# AIM OF THE TASK
What lines of the data below hold the string "panel"? Copy each one.

------ DATA TO USE ------

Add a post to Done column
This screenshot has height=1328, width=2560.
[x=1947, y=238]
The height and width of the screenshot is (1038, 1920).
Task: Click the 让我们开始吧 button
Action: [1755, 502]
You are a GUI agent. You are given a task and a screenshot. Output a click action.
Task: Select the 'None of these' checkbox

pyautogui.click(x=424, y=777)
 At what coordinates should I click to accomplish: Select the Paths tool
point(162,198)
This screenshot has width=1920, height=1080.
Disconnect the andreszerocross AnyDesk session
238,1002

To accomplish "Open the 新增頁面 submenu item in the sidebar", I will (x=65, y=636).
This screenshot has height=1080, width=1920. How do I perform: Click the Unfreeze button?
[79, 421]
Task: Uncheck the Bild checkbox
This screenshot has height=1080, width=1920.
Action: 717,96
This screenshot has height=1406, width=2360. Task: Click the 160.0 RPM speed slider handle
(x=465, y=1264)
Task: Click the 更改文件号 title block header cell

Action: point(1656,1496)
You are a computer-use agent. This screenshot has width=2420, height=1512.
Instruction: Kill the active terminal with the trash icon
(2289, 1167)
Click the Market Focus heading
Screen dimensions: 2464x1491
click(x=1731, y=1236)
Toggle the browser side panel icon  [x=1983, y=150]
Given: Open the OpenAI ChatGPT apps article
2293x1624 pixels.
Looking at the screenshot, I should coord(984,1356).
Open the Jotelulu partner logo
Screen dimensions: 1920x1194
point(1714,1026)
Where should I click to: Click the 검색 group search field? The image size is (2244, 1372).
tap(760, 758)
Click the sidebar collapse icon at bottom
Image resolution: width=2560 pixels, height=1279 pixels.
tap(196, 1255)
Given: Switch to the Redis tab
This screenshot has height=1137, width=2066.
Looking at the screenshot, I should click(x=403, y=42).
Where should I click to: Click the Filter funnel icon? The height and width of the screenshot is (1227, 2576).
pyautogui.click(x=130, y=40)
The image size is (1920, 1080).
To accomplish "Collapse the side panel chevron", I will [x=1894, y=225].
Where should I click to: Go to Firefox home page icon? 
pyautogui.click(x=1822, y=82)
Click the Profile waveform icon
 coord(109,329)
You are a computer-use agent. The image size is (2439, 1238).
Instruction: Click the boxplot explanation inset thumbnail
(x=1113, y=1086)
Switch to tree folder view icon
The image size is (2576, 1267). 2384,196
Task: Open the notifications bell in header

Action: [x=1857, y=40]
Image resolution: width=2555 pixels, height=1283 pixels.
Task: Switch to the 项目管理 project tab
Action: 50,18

------

# ANSWER SPACE
Toggle the browser side panel icon  [x=1983, y=150]
To accomplish "Collapse the side panel chevron", I will [x=1894, y=225].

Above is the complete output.